- Actions to take -
• a. According to the editor's note on goal setting, in what share of controlled studies did specific and challenging goals lead to higher performance than vague goals?
• b. Restate everything from "In more than" down to "improve even more." in the editor's note on goal setting, switching "commitment" to "dedication".

FROM THE EDITOR
I’ve been thinking this week about how we set goals. For a long time, I’ve heard it said to people to just try their best. It’s been said to me, heck, I’m sure I’ve said it myself once or twice. It’s not if you win or lose it’s about having fun. It sounds supportive, right??
But I came across an article on goal setting and it has me thinking that just having fun isn’t quite enough. When the goal is broad, the effort tends to be broad. When the goal is clear even if it’s a little uncomfortable, our focus sharpens and performance usually follows. There’s a difference between hoping for progress and aiming at something specific.
I’m not convinced that “try your best” pushes growth. It might protect comfort more than it builds capacity.
What’s Happening Right Now?
When you step back and look at decades of work on goal setting, a few patterns keep showing up. The structure of the goal matters. How we define the target shapes how people perform. Vague intentions sound supportive, but they rarely drive measurable change.
In more than 90 percent of controlled studies, specific and challenging goals led to higher performance than vague goals like “do your best.”
Performance rises when goals are clear, challenging, and accepted. People not only work harder, but they also persist longer and adjust their strategy to reach the target.
Feedback and commitment strengthen the effect. When people can track progress and believe the goal matters, results improve even more.
For us as a community, that means we should define success clearly, agree on the target, and measure progress if we expect stronger results.
Why This Matters at Work
“Try your best” is common advice. It sounds fair. It sounds kind. The problem is that it does not define success. When a goal is vague, effort becomes vague. People may work hard, but they are not always moving in a clear direction. Over time, that lack of direction slows growth.

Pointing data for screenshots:
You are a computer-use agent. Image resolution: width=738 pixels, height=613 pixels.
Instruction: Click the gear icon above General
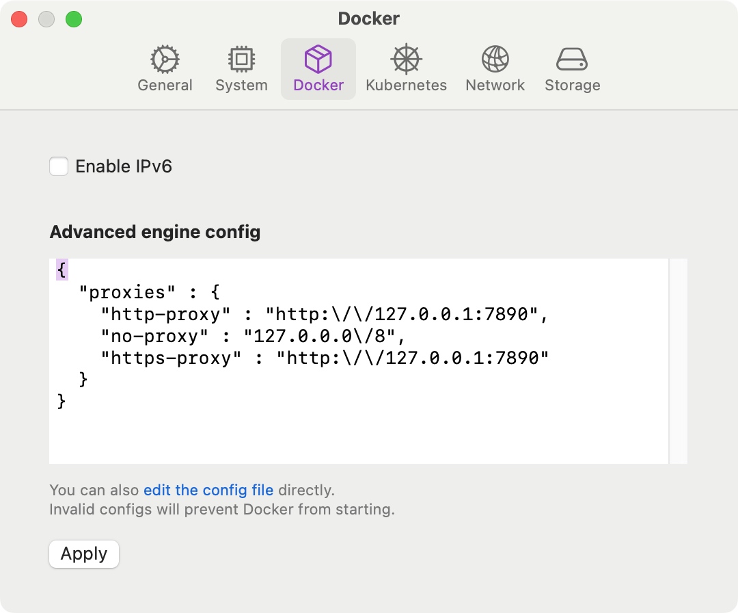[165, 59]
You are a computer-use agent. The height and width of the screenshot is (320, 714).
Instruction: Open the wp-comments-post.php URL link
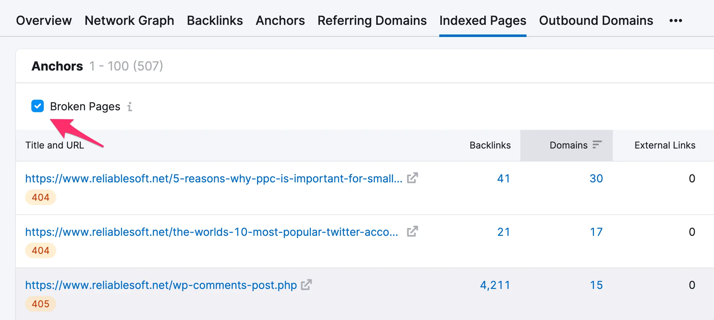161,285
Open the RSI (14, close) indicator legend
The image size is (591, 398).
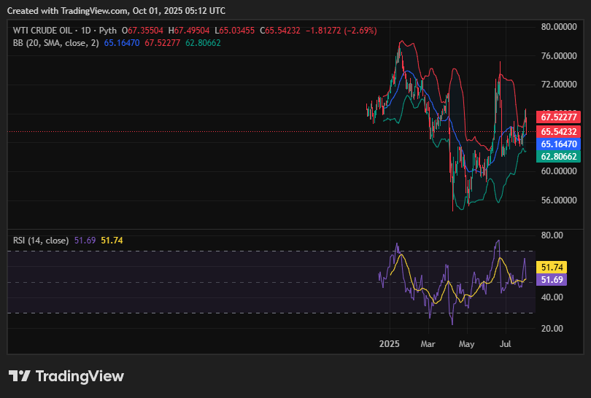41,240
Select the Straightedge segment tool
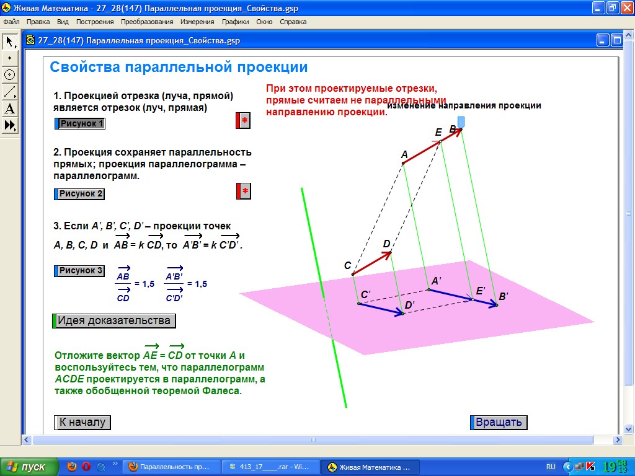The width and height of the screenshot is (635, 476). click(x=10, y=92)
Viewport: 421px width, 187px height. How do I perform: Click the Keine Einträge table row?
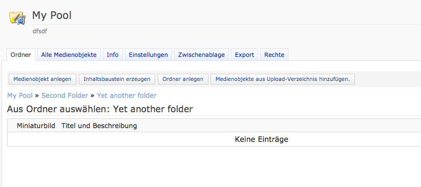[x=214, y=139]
---
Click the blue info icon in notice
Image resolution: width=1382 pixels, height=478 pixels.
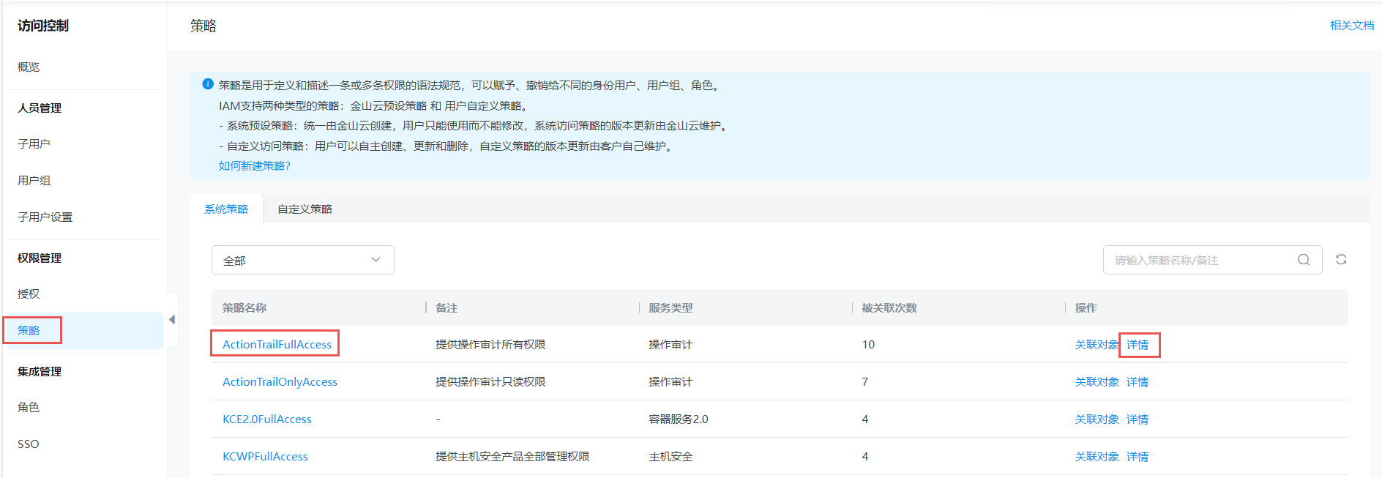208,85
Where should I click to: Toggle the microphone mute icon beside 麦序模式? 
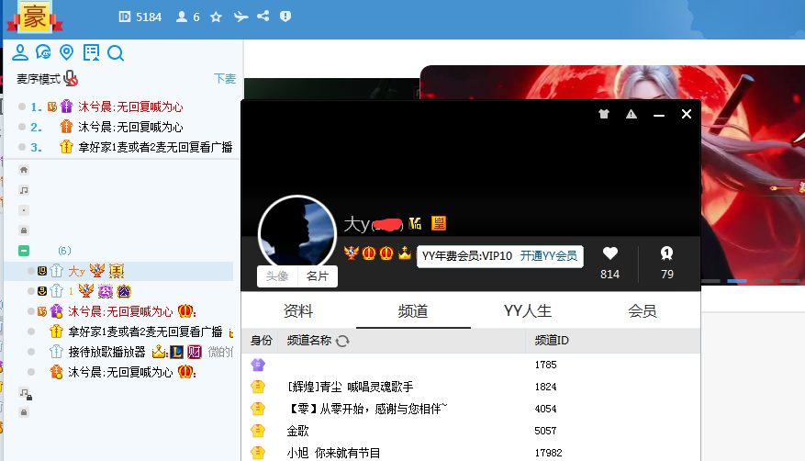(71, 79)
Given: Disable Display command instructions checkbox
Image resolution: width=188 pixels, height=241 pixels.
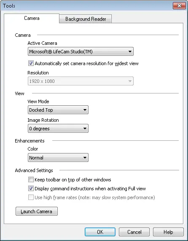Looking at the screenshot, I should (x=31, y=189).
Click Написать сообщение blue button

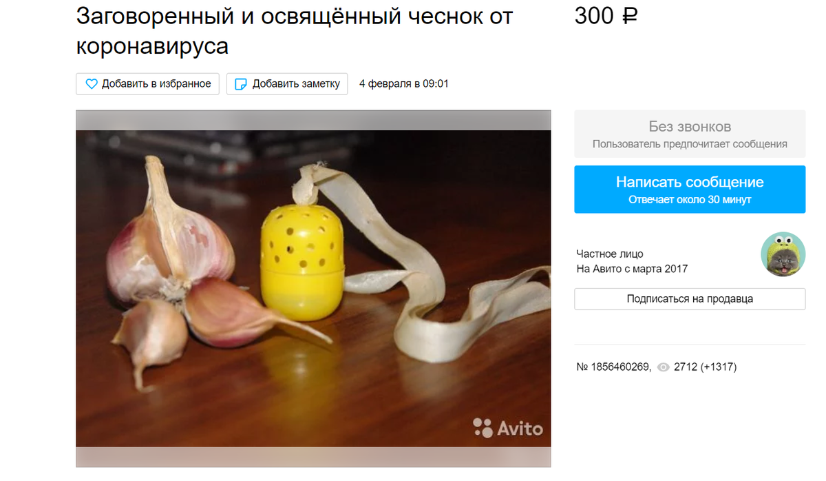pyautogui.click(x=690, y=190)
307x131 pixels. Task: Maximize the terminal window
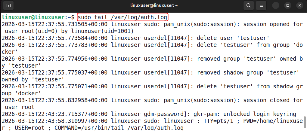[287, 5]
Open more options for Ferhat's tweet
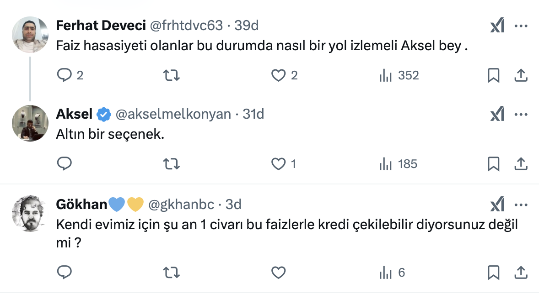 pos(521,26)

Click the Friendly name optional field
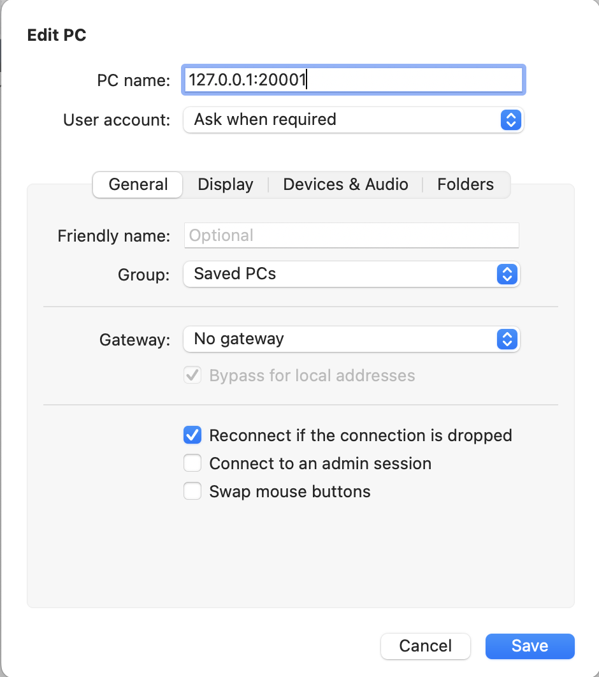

- Per-task answers -
• a. More than 90 percent

• b.
In more than 90 percent of controlled studies, specific and challenging goals led to higher performance than vague goals like “do your best.”
Performance rises when goals are clear, challenging, and accepted. People not only work harder, but they also persist longer and adjust their strategy to reach the target.
Feedback and dedication strengthen the effect. When people can track progress and believe the goal matters, results improve even more.